Page1of 2
< 1 2 >
Moving Northwest, The Business of Brand Design
by David Miller
“Go West, young man, and grow up with the country.”—John B.L. Soule
In 1851, Indiana newspaper writer John Soule’s advice became the mantra of discovery and prosperity among nineteenth-century Americans. Go forward and seek opportunity. Go West. Surely an exciting time to pioneer, much of the West was uncharted, with vast stretches of unclaimed territory.
The business of design now enjoys a similar window of opportunity, for designers to stake their claim and fortune.
Throughout the economy, brand design firms are helping clients explore areas of market growth and opportunity. Innovative products and preferred services are being defined and developed by the principles of design—concentrating value in the time consumers spend with a brand through the user-centered balance of form, fit and function. From the smart form factor of OXO kitchen products, to the delightful simplicity of Netflix, to oversized viewing windows on the new Boeing 787, design has become a driving force of business.
Consumers generally have enough “stuff,” they simply don’t have enough time. Design is fundamentally about concentrating value in time—making experiences more pleasing, intuitive, delightful and efficient. Consumers have immensely rewarded companies whose design of products and services respect the quality of time they spend interacting.
As with the pioneers of the American West, the new frontier of design will reward those with multiple skills, resolve and resourcefulness.
While design has become more important to business, business has become more adept at design. Rising above the semi-private reserve of visual artists, our broadening field is attracting accomplished engineers, developers, modelers, strategists, technicians and marketers, coupling business and design disciplines to imagine new things in new ways.
Faced with the need to differentiate their brands, business leaders have become more empathetic to users of their products and services. With mounting competitive pressure, design is a means to distinguish the products and services that drive revenues, margin and growth.
Within leading companies, gross margin is considered a team sport—and every division is being asked to play. For greater numbers of companies, design has been rotated into the starting offense. Look around: Samsung. Caterpillar. Philips. Steelcase. Callison. International Trucks. Puma. As a consequence, designers are asked to adopt the playbook of business, the rigor of strategy, the role of research and accountability for performance.
Unfortunately, while business has quickened its adoption of design, quite a few designers remain somewhat cool to business. In fact, business schools appear to be teaching design faster than design schools are teaching business.
Many old-guard defenders of the trade regard design primarily as a set of skills—something scarce and precious that has to be conserved and protected. At the same time, the abundance of graphic design graduates has seemingly made beautiful the new average, and turned visual executions of “luxury” into lazy, aesthetic clichés.
Design must be viewed in a context broader than its artifacts, as the concerns of design—including perspective, user-centrism, empathy, elegance, simplicity and disruptive thinking—help businesses challenge the conventions that keep their brands stiflingly the same. Only by framing design in the context of its contribution to business can we avoid having design become further commoditized.
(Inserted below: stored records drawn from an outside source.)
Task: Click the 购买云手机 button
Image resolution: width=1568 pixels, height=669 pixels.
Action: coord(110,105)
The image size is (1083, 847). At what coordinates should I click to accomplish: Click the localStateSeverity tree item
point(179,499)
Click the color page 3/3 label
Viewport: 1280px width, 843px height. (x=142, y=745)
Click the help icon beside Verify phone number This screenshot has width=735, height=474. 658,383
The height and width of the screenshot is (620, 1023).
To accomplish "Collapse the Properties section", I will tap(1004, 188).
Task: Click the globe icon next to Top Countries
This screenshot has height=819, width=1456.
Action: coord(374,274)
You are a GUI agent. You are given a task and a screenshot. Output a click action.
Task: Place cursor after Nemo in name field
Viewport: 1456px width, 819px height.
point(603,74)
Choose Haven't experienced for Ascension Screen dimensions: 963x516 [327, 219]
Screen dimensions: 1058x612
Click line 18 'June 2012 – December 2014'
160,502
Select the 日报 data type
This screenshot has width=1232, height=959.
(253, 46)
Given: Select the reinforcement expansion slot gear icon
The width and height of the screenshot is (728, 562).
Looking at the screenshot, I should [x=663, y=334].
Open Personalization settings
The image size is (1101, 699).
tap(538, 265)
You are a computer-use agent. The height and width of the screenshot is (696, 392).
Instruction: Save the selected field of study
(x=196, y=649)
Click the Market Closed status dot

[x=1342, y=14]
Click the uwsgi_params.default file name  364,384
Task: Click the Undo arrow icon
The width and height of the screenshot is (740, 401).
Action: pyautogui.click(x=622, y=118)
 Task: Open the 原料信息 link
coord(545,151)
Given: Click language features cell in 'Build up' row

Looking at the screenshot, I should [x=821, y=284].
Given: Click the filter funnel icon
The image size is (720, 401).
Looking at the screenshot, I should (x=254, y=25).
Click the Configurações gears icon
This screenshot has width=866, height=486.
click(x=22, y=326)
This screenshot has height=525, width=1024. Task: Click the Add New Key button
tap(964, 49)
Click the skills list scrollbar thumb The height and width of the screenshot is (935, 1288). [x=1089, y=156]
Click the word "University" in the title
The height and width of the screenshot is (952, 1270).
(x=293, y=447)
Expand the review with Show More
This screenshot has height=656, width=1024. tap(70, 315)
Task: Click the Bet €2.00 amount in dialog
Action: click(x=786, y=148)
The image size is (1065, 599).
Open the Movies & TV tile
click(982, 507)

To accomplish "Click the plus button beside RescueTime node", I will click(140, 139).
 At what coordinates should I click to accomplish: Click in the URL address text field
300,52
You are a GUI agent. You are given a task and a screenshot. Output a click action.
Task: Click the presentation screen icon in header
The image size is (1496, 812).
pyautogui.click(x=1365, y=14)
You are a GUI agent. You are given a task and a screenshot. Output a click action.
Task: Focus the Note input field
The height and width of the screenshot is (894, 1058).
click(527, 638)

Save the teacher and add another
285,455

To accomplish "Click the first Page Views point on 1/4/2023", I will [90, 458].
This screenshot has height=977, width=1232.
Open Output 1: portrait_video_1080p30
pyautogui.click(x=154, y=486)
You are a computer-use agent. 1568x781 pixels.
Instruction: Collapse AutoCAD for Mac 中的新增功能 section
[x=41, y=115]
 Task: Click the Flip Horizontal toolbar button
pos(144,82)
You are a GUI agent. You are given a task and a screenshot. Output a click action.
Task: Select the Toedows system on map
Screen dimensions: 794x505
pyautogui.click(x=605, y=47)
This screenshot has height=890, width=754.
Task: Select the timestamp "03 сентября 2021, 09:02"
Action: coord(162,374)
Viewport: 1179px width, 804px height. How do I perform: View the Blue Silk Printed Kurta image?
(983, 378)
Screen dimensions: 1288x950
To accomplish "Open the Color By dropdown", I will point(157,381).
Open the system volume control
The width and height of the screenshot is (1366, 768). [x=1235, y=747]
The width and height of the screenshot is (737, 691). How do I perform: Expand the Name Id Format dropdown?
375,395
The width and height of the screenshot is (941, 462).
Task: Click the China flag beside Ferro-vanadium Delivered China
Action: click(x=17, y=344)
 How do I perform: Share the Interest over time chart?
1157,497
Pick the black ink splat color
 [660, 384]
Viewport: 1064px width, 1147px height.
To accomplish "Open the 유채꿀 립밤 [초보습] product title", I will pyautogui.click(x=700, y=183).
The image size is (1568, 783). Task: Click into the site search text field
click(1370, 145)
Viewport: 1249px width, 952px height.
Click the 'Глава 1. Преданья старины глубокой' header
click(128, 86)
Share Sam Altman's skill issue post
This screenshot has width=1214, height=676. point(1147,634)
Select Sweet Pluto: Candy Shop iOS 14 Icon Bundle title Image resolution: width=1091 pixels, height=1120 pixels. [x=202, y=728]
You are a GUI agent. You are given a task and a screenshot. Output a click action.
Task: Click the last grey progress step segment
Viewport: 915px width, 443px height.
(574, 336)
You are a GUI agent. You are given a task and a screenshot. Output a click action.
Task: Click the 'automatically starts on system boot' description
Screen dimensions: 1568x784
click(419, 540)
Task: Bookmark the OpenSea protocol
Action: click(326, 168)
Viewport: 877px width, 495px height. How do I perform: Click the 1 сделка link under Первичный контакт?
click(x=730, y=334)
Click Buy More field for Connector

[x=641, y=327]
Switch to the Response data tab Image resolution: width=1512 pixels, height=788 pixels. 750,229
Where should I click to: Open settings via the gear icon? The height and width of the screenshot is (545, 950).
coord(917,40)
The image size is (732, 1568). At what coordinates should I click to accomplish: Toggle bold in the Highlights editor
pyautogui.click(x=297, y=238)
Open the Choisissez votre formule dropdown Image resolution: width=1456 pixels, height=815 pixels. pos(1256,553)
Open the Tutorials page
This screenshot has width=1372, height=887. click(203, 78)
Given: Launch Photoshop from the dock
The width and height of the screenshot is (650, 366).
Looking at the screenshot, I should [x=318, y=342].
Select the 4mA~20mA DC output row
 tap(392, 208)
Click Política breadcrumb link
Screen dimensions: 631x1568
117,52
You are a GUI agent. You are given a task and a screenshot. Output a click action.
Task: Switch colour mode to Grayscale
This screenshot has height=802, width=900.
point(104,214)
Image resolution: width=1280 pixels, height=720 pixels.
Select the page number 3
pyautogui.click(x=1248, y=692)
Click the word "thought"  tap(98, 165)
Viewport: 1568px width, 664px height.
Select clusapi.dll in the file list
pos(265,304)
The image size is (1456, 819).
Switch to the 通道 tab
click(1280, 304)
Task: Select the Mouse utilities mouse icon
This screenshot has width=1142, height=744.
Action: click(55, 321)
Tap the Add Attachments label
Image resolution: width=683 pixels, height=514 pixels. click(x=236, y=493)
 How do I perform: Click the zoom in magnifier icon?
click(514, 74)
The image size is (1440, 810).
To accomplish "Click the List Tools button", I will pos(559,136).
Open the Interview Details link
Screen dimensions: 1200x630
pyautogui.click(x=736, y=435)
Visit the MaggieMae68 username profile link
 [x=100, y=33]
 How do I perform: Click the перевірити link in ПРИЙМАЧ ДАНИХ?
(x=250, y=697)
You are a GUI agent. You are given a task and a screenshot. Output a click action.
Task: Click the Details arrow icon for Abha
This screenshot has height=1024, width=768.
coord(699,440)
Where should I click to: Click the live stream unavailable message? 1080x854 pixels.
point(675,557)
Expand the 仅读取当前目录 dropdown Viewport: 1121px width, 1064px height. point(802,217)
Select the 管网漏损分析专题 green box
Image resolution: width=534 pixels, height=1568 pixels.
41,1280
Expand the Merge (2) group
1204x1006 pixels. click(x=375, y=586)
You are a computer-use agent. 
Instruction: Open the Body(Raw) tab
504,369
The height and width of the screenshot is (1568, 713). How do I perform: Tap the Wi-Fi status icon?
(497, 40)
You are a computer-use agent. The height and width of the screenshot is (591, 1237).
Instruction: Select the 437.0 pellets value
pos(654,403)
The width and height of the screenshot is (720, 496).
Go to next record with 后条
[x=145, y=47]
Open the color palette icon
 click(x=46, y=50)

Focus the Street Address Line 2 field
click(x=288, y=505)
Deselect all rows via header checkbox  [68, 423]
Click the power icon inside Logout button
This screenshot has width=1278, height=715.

This means design can’t settle on its traditions. Design can’t simply stay put. Design must get up and move.
Moving “northwest”
From global advertising agencies to small design shops, the pathway to a creative engagement with clients is well rutted:
• The client develops a brand strategy—the promise of value and the difference it will make to the market.
• A business plan is developed, aligning the human, financial and physical resources around the execution of that promise.
• A brand concept is developed, what Seattle-based art director Frank Clark calls “a governing principle and plan for expressing a strategy, using words and images in an engaging or inspiring way.”
• A design, the creative articulation of that concept, is developed.
• Design management practices and visual standards are adopted, assuring the consistent execution of the creative.
• Design devolves to production, assuring materials meet required specifications, for time, cost and quality.
• Design is distributed, through printed materials, built environments and electronic media.
When placed in sequential order, we see that the upstream has traditionally been the domain of the business “suits,” and downstream, the domain of "creatives."
As design has become a pillar of business strategy, design factors are being considered well before the traditional starting-point for a creative project. Business-minded clients have become more interested in design, therefore more involved, and will continue to have an increasing influence on the conditions in the middle. In fact, most upstream innovations in business today stem from “design thinking,” even though many of the people doing it have never been identified as “designers.”
For designers willing to embrace this shift, that’s a very good thing.